ACTIVITY - Each line of the material below is to be given again exactly.

THE DATA -
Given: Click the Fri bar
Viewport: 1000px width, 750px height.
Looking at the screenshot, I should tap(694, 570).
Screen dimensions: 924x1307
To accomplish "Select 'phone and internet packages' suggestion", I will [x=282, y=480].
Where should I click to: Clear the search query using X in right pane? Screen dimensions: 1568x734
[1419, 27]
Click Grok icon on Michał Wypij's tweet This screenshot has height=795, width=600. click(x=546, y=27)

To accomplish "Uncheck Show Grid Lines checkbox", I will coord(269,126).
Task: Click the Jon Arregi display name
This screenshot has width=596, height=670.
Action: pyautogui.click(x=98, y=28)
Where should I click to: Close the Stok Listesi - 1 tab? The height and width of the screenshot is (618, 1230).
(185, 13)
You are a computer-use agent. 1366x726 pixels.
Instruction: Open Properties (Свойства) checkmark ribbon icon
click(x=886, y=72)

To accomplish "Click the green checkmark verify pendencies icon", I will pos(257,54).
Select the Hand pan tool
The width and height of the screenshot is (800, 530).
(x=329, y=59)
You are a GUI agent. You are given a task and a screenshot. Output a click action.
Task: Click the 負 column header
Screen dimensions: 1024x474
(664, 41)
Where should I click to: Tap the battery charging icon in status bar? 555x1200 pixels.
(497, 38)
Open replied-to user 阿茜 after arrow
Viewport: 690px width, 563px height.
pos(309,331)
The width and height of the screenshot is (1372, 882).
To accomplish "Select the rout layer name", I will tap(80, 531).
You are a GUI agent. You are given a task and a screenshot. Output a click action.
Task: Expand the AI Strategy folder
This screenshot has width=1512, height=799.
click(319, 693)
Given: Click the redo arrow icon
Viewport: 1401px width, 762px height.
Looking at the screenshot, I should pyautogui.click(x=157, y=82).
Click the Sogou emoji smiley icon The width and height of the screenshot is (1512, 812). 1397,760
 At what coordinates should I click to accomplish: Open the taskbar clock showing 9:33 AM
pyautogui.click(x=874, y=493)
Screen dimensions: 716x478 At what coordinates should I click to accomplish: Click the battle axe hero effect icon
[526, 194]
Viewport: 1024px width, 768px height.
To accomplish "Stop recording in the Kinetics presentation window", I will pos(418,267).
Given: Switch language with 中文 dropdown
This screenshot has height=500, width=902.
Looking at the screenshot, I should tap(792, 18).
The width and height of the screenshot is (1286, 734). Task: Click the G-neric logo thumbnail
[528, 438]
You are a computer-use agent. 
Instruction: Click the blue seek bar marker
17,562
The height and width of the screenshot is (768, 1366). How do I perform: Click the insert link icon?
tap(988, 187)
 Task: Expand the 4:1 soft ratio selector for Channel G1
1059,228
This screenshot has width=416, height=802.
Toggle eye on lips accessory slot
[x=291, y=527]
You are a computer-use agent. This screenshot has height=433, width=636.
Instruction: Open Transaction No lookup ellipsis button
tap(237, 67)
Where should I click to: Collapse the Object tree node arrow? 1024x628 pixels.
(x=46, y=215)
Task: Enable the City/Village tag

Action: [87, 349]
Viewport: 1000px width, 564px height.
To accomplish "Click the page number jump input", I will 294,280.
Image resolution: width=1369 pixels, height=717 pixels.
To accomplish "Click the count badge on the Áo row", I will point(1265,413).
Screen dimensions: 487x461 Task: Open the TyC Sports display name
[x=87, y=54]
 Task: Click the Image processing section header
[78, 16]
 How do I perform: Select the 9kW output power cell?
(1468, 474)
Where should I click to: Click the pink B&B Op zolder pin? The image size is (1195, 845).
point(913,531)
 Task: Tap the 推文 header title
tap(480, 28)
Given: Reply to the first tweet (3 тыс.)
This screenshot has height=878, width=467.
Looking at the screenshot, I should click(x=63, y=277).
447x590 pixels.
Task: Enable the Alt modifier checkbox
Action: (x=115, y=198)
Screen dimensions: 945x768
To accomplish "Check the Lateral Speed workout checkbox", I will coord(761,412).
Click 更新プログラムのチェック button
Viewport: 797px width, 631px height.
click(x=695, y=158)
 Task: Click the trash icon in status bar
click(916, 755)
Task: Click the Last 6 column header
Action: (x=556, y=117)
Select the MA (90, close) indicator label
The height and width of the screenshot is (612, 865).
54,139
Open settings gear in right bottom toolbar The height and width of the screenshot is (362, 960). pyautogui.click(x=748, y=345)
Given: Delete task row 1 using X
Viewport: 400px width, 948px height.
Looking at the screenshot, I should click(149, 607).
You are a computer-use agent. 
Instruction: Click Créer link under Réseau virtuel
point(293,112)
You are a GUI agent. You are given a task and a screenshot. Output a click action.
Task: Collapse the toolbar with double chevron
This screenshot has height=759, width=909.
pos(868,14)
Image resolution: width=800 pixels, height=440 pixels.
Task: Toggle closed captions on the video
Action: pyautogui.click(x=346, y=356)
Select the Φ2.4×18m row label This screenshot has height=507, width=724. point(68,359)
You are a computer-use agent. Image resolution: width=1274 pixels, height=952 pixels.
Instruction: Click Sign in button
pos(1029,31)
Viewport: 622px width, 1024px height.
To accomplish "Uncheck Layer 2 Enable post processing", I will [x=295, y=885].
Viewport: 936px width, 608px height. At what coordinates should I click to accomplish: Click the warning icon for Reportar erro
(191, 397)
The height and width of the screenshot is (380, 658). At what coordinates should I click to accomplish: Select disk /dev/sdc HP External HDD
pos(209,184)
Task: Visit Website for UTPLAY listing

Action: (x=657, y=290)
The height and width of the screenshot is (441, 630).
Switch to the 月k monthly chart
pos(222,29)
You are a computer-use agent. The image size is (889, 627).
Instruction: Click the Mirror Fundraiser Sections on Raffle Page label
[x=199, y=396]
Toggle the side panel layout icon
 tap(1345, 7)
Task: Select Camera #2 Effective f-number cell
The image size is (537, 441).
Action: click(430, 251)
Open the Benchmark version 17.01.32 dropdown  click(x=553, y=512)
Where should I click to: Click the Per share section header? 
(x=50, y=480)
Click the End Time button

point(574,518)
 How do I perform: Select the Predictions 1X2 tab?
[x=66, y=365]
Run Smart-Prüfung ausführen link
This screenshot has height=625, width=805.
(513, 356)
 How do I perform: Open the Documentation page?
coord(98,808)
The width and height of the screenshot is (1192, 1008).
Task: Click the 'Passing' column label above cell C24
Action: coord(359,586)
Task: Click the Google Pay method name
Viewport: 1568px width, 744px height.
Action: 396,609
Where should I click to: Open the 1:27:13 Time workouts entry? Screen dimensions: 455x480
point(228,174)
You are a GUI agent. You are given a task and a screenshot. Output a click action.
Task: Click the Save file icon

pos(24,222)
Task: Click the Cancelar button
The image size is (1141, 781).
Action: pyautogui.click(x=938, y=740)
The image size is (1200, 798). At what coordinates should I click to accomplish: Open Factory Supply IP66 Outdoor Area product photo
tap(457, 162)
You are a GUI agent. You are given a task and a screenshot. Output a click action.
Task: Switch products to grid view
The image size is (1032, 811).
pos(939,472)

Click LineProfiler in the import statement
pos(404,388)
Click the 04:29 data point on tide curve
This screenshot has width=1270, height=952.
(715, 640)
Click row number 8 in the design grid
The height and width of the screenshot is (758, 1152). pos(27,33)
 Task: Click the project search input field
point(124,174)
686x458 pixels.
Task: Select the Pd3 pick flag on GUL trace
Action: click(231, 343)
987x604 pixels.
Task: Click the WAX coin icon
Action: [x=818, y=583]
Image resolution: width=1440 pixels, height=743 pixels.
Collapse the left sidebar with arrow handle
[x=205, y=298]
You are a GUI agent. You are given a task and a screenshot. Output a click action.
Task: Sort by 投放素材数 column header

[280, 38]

RESPONSE TO THIS EXERCISE -
Given: Click the Fri bar
Viewport: 1000px width, 750px height.
Looking at the screenshot, I should tap(694, 570).
Screen dimensions: 924x1307
To accomplish "Select 'phone and internet packages' suggestion", I will [x=282, y=480].
Where should I click to: Clear the search query using X in right pane? Screen dimensions: 1568x734
[1419, 27]
Click Grok icon on Michał Wypij's tweet This screenshot has height=795, width=600. click(x=546, y=27)

To accomplish "Uncheck Show Grid Lines checkbox", I will coord(269,126).
Task: Click the Jon Arregi display name
This screenshot has width=596, height=670.
Action: pyautogui.click(x=98, y=28)
Where should I click to: Close the Stok Listesi - 1 tab? The height and width of the screenshot is (618, 1230).
(185, 13)
You are a computer-use agent. 1366x726 pixels.
Instruction: Open Properties (Свойства) checkmark ribbon icon
click(x=886, y=72)

To accomplish "Click the green checkmark verify pendencies icon", I will pos(257,54).
Select the Hand pan tool
The width and height of the screenshot is (800, 530).
(x=329, y=59)
You are a GUI agent. You are given a task and a screenshot. Output a click action.
Task: Click the 負 column header
Screen dimensions: 1024x474
(664, 41)
Where should I click to: Tap the battery charging icon in status bar? 555x1200 pixels.
(497, 38)
Open replied-to user 阿茜 after arrow
Viewport: 690px width, 563px height.
pos(309,331)
The width and height of the screenshot is (1372, 882).
To accomplish "Select the rout layer name", I will tap(80, 531).
You are a GUI agent. You are given a task and a screenshot. Output a click action.
Task: Expand the AI Strategy folder
This screenshot has width=1512, height=799.
click(319, 693)
Given: Click the redo arrow icon
Viewport: 1401px width, 762px height.
Looking at the screenshot, I should pyautogui.click(x=157, y=82).
Click the Sogou emoji smiley icon The width and height of the screenshot is (1512, 812). 1397,760
 At what coordinates should I click to accomplish: Open the taskbar clock showing 9:33 AM
pyautogui.click(x=874, y=493)
Screen dimensions: 716x478 At what coordinates should I click to accomplish: Click the battle axe hero effect icon
[526, 194]
Viewport: 1024px width, 768px height.
To accomplish "Stop recording in the Kinetics presentation window", I will pos(418,267).
Given: Switch language with 中文 dropdown
This screenshot has height=500, width=902.
Looking at the screenshot, I should tap(792, 18).
The width and height of the screenshot is (1286, 734). Task: Click the G-neric logo thumbnail
[528, 438]
You are a computer-use agent. 
Instruction: Click the blue seek bar marker
17,562
The height and width of the screenshot is (768, 1366). How do I perform: Click the insert link icon?
tap(988, 187)
 Task: Expand the 4:1 soft ratio selector for Channel G1
1059,228
This screenshot has width=416, height=802.
Toggle eye on lips accessory slot
[x=291, y=527]
You are a computer-use agent. This screenshot has height=433, width=636.
Instruction: Open Transaction No lookup ellipsis button
tap(237, 67)
Where should I click to: Collapse the Object tree node arrow? 1024x628 pixels.
(x=46, y=215)
Task: Enable the City/Village tag

Action: [87, 349]
Viewport: 1000px width, 564px height.
To accomplish "Click the page number jump input", I will 294,280.
Image resolution: width=1369 pixels, height=717 pixels.
To accomplish "Click the count badge on the Áo row", I will point(1265,413).
Screen dimensions: 487x461 Task: Open the TyC Sports display name
[x=87, y=54]
 Task: Click the Image processing section header
[78, 16]
 How do I perform: Select the 9kW output power cell?
(1468, 474)
Where should I click to: Click the pink B&B Op zolder pin? The image size is (1195, 845).
point(913,531)
 Task: Tap the 推文 header title
tap(480, 28)
Given: Reply to the first tweet (3 тыс.)
This screenshot has height=878, width=467.
Looking at the screenshot, I should click(x=63, y=277).
447x590 pixels.
Task: Enable the Alt modifier checkbox
Action: (x=115, y=198)
Screen dimensions: 945x768
To accomplish "Check the Lateral Speed workout checkbox", I will coord(761,412).
Click 更新プログラムのチェック button
Viewport: 797px width, 631px height.
click(x=695, y=158)
 Task: Click the trash icon in status bar
click(916, 755)
Task: Click the Last 6 column header
Action: (x=556, y=117)
Select the MA (90, close) indicator label
The height and width of the screenshot is (612, 865).
54,139
Open settings gear in right bottom toolbar The height and width of the screenshot is (362, 960). pyautogui.click(x=748, y=345)
Given: Delete task row 1 using X
Viewport: 400px width, 948px height.
Looking at the screenshot, I should click(149, 607).
You are a computer-use agent. 
Instruction: Click Créer link under Réseau virtuel
point(293,112)
You are a GUI agent. You are given a task and a screenshot. Output a click action.
Task: Collapse the toolbar with double chevron
This screenshot has height=759, width=909.
pos(868,14)
Image resolution: width=800 pixels, height=440 pixels.
Task: Toggle closed captions on the video
Action: pyautogui.click(x=346, y=356)
Select the Φ2.4×18m row label This screenshot has height=507, width=724. point(68,359)
You are a computer-use agent. Image resolution: width=1274 pixels, height=952 pixels.
Instruction: Click Sign in button
pos(1029,31)
Viewport: 622px width, 1024px height.
To accomplish "Uncheck Layer 2 Enable post processing", I will [x=295, y=885].
Viewport: 936px width, 608px height. At what coordinates should I click to accomplish: Click the warning icon for Reportar erro
(191, 397)
The height and width of the screenshot is (380, 658). At what coordinates should I click to accomplish: Select disk /dev/sdc HP External HDD
pos(209,184)
Task: Visit Website for UTPLAY listing

Action: (x=657, y=290)
The height and width of the screenshot is (441, 630).
Switch to the 月k monthly chart
pos(222,29)
You are a computer-use agent. The image size is (889, 627).
Instruction: Click the Mirror Fundraiser Sections on Raffle Page label
[x=199, y=396]
Toggle the side panel layout icon
 tap(1345, 7)
Task: Select Camera #2 Effective f-number cell
The image size is (537, 441).
Action: click(430, 251)
Open the Benchmark version 17.01.32 dropdown  click(x=553, y=512)
Where should I click to: Click the Per share section header? 
(x=50, y=480)
Click the End Time button

point(574,518)
 How do I perform: Select the Predictions 1X2 tab?
[x=66, y=365]
Run Smart-Prüfung ausführen link
This screenshot has height=625, width=805.
(513, 356)
 How do I perform: Open the Documentation page?
coord(98,808)
The width and height of the screenshot is (1192, 1008).
Task: Click the 'Passing' column label above cell C24
Action: coord(359,586)
Task: Click the Google Pay method name
Viewport: 1568px width, 744px height.
Action: 396,609
Where should I click to: Open the 1:27:13 Time workouts entry? Screen dimensions: 455x480
point(228,174)
You are a GUI agent. You are given a task and a screenshot. Output a click action.
Task: Click the Save file icon

pos(24,222)
Task: Click the Cancelar button
The image size is (1141, 781).
Action: pyautogui.click(x=938, y=740)
The image size is (1200, 798). At what coordinates should I click to accomplish: Open Factory Supply IP66 Outdoor Area product photo
tap(457, 162)
You are a GUI agent. You are given a task and a screenshot. Output a click action.
Task: Switch products to grid view
The image size is (1032, 811).
pos(939,472)

Click LineProfiler in the import statement
pos(404,388)
Click the 04:29 data point on tide curve
This screenshot has width=1270, height=952.
(715, 640)
Click row number 8 in the design grid
The height and width of the screenshot is (758, 1152). pos(27,33)
 Task: Click the project search input field
point(124,174)
686x458 pixels.
Task: Select the Pd3 pick flag on GUL trace
Action: click(231, 343)
987x604 pixels.
Task: Click the WAX coin icon
Action: [x=818, y=583]
Image resolution: width=1440 pixels, height=743 pixels.
Collapse the left sidebar with arrow handle
[x=205, y=298]
You are a GUI agent. You are given a task and a screenshot. Output a click action.
Task: Sort by 投放素材数 column header

[280, 38]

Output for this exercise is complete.